From nanowerk.com:

Fresh insights into living cells, brighter video projectors and more accurate medical tests are just three of the innovations that could result from a new way of fabricating lasers.

The new method, developed by an international research team from U of T Engineering, Vanderbilt University, the Los Alamos National Laboratory and others, produces continuous laser light that is brighter, less expensive and more tuneable than current devices by using nanoparticles known as quantum dots.

“We’ve been working with quantum dots for more than a decade,” says Ted Sargent, a professor in The Edward S. Rogers Sr. Department of Electrical & Computer Engineering at U of T. “They are more than five thousand times smaller than the width of a human hair, which enables them to straddle the worlds of quantum and classical physics and gives them useful optical properties.”
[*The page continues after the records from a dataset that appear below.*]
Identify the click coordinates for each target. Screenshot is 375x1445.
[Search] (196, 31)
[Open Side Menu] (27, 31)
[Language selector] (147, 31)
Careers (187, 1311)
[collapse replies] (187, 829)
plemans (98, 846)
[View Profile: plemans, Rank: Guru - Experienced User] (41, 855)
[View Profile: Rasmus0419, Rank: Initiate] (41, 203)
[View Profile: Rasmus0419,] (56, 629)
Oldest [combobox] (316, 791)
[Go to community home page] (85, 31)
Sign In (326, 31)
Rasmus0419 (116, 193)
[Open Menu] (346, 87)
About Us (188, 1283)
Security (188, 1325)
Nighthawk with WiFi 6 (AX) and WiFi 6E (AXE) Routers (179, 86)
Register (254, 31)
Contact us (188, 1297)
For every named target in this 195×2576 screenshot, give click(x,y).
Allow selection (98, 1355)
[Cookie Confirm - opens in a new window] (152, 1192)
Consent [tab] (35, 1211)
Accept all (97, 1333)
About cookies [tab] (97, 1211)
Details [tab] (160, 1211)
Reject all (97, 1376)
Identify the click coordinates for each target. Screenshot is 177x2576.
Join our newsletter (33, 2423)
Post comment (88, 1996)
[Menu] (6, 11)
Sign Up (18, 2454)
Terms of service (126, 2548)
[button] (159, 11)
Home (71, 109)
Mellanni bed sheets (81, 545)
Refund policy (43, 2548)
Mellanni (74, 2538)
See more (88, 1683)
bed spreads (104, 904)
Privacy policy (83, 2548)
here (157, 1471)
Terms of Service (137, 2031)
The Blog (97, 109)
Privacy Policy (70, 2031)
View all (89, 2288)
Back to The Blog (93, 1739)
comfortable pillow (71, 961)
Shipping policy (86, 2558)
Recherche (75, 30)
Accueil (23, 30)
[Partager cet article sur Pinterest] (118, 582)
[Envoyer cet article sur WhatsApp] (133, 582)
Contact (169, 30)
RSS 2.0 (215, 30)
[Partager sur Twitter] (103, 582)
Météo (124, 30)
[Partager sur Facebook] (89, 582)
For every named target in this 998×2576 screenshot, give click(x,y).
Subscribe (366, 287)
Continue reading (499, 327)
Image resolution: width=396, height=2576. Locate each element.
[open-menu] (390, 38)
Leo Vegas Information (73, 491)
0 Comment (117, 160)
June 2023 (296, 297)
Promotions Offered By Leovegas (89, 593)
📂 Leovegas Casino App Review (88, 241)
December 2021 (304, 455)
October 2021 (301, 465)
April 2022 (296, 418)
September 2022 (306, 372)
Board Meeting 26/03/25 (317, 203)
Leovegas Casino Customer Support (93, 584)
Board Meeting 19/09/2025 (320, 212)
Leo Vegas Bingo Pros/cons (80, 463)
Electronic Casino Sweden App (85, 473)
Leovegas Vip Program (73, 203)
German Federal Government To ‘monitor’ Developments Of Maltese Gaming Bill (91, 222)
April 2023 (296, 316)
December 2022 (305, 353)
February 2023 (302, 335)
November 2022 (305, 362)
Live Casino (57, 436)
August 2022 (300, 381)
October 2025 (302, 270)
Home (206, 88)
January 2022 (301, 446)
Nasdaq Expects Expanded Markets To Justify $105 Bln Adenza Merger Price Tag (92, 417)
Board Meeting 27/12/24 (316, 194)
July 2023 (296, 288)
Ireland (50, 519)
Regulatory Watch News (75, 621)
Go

“Quantum dots are well-known bright light emitters,” says Alex Voznyy, a senior research associate in Sargent’s lab. “They can absorb a lot of energy and re-emit it at a particular frequency, which makes them a particularly suitable material for lasers.”

By carefully controlling the size of the quantum dots, the researchers in Sargent’s lab can ‘tune’ the frequency, or colour, of the emitted light to any desired value. By contrast, most commercial lasers are limited to one specific frequency, or a very small range, defined by the materials they are made from.

The ability to produce a laser of any desired frequency from a single material would give a boost to scientists looking to study diseases at the level of tissues or individual cells by offering new tools to probe biochemical reactions.